On the other side, the others still waited… and waited. All at once, Ava realized what had happened. A loud and guttural, “No!” escaped from her lungs, and she began to violently prod Anani back toward the Wall, but he would not move. Calling out for her son, Ava dismounted and raced back toward the Wall to retrieve him.
“No, she mustn’t,” barked Sage to Stranth over the noise of the flames. “No one can pass back alive without standing first before the king. We must stop her.”
Onar could hear the anguished cries of his mother even over the deafening howl of the flames. His heart broke to cause her such sorrow. But there were more Shadows he felt compelled to explore. Slowly, he turned west with misty eyes, until he could hear his mother’s voice no more. He found that the sound of her voice resonated all the way back to the slopes he must climb again, alone. Her cries reverberated to him from the rising hill, until he trotted above it. He even discerned his brother’s voice amid the crackling roar of the fire. A sad relief it was to hear nothing more than the wind when he finally breached the peak and descended down the slippery slopes once more.
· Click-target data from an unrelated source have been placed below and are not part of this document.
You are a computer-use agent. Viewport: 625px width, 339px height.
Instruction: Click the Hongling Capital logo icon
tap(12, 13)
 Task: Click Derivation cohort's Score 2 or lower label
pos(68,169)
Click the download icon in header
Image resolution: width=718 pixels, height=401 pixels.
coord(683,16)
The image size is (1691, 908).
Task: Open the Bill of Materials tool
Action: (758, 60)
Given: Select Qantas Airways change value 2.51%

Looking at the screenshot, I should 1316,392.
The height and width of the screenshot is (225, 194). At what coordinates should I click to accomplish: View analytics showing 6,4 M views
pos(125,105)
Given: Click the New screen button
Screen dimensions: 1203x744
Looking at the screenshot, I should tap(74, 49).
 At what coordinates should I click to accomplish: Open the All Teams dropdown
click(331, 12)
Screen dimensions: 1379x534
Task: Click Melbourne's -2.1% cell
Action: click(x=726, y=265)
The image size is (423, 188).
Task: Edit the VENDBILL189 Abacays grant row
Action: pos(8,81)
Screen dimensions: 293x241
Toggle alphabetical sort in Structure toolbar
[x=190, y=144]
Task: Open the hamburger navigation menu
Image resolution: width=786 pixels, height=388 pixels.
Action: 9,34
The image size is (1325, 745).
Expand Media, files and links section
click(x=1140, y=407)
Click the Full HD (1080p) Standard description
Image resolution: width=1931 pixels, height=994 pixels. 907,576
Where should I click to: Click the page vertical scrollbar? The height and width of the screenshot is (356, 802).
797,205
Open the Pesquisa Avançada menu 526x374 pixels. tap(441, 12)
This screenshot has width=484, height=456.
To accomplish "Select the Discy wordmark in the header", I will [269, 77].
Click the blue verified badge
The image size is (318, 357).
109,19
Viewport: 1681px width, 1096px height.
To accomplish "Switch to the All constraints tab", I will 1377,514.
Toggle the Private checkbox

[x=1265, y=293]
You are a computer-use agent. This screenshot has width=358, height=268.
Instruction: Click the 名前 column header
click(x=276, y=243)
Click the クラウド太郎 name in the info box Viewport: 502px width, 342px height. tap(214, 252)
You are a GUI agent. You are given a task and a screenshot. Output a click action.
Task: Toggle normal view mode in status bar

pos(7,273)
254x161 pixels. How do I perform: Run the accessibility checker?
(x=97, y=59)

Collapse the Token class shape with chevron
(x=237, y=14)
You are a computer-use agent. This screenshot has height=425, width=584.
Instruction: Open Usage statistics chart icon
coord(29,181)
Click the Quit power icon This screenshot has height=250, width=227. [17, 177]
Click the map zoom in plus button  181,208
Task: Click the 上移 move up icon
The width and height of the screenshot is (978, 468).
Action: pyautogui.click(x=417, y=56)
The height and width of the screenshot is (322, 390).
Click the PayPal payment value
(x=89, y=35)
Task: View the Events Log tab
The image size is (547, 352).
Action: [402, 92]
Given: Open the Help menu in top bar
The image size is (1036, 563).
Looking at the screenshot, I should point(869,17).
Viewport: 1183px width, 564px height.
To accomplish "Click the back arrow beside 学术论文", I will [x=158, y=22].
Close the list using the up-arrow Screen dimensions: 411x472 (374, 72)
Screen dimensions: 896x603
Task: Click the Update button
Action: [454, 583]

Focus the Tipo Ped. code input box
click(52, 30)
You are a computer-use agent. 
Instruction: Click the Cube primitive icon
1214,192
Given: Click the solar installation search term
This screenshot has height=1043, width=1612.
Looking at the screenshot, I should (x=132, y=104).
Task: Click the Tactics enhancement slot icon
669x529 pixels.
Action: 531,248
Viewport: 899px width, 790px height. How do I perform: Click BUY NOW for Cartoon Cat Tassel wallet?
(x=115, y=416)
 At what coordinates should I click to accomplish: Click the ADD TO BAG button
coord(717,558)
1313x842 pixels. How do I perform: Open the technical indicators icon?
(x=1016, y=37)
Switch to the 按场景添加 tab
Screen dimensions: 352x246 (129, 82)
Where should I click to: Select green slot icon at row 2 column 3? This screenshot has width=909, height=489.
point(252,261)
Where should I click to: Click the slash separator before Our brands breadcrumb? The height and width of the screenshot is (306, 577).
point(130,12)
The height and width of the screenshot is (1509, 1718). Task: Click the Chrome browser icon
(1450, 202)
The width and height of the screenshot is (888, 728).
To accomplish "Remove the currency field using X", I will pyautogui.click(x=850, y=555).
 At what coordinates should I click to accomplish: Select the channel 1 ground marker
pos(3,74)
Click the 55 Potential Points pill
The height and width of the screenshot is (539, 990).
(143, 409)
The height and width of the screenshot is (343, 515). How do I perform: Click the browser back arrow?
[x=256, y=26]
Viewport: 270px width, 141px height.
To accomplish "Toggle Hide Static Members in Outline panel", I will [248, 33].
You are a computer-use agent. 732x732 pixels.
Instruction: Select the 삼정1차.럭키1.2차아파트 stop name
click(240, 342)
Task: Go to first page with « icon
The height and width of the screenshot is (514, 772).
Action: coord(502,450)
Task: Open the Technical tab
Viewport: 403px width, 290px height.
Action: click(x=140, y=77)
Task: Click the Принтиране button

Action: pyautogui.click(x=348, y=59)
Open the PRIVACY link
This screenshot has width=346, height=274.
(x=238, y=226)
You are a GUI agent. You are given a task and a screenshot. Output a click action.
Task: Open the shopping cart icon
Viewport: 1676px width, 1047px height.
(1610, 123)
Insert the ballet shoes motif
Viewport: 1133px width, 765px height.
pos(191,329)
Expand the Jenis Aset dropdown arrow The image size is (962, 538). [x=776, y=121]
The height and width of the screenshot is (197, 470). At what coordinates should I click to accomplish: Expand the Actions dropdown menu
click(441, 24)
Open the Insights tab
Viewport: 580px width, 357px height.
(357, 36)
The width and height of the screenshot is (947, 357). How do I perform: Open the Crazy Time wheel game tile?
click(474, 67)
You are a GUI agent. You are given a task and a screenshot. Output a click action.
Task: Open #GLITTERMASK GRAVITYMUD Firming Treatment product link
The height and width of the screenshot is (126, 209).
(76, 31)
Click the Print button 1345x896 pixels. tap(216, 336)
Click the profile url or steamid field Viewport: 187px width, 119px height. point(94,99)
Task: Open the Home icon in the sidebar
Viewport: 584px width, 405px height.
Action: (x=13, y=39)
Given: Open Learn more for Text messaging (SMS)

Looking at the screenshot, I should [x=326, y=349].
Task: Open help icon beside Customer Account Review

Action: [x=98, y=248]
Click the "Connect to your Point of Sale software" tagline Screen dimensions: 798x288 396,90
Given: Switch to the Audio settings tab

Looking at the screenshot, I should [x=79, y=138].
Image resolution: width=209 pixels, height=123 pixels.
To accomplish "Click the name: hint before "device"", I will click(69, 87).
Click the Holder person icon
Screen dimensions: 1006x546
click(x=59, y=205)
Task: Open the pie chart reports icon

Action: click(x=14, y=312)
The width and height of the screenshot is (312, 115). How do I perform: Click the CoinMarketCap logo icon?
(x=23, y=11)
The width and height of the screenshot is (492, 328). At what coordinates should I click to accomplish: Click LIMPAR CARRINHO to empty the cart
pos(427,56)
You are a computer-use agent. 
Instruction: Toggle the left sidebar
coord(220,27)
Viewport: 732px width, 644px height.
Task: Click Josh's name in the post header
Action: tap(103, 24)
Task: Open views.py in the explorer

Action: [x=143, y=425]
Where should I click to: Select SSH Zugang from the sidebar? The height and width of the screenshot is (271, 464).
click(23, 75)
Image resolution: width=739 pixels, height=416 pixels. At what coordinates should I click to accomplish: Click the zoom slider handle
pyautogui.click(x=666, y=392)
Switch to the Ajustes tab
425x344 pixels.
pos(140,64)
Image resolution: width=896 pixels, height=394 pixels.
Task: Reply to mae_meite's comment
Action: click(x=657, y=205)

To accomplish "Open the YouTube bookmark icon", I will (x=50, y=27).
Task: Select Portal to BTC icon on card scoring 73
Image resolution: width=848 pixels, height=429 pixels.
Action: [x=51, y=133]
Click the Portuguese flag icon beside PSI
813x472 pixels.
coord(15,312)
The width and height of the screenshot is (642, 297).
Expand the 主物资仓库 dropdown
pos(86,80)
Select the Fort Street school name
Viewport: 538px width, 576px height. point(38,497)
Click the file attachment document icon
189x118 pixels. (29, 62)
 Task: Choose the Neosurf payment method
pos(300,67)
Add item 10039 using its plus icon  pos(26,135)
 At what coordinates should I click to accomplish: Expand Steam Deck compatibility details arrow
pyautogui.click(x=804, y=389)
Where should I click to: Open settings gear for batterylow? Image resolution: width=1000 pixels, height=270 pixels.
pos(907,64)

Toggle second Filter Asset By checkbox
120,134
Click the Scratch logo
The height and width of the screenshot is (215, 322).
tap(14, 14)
Stranth bolted toward his mother to stop her progress and nearly tackled her to the earth upon reaching her. She tried with all her might to push past and side step him into the flames, all the while crying out for her son. With her life on the line, Stranth had no choice but to wrestle her forcefully to the ground. He had no idea just how strong she truly was, and he was thankful when Sage caught up to help subdue her. Still she fought to break back through the flames to retrieve her son. Repeatedly, they warned her of its danger. Yet, she continued to push toward the flames. Finally, she saw the back of Stranth’s tunic begin to singe as she continued to press against him toward the wall. The danger they spoke of touched her oldest son. Resigned that Stranth and Sage were strong enough to prevent her from lunging back through the fiery wall, she reached her hand toward the flames and called for Onar once more. She could feel her flesh blistering and burning; but she kept hoping her hand would find her younger son reaching out for her.
However, all she felt was scorching heat. When she went limp, Stranth scooped her up in his arms and carried his weeping mother back to Anani. When he attempted to hoist her up to the saddle, she clung to him and wept great heaving swells. He fell to his knees and rocked her gently in his arms, while his own misty eyes searched through blurred gaze the burning wall, as if willing his brother to emerge from the flames. Stranth half-expected Onar to obey his silent command and kept his eyes focused on the wall, waiting.
Yet, Onar did not appear.
From a distance, the sound of trumpets went unnoticed by Ava and her son. Only Sage and Nell witnessed the arrival of a short caravan of gilded wagons and carriages with a welcome contingent bearing refreshments and salve for their wounds. But more important and unexpected was the tender voice and touch that encircled them both with his strong arms, speaking words of comfort.
“Take courage,” Archereus said, wiping away their tears. “His end is not yet written.”
In that moment, in his secure embrace, their astonishment was beyond measure. With a mixture of disbelief and renewed hope, Ava once again gazed into those startling blue eyes, as purposeful and peaceful as ever, as if they had never been dimmed by death. Somehow and quite strangely, they felt glimmers of joy and hope in the midst of their sorrow; they simultaneously began to laugh and cry.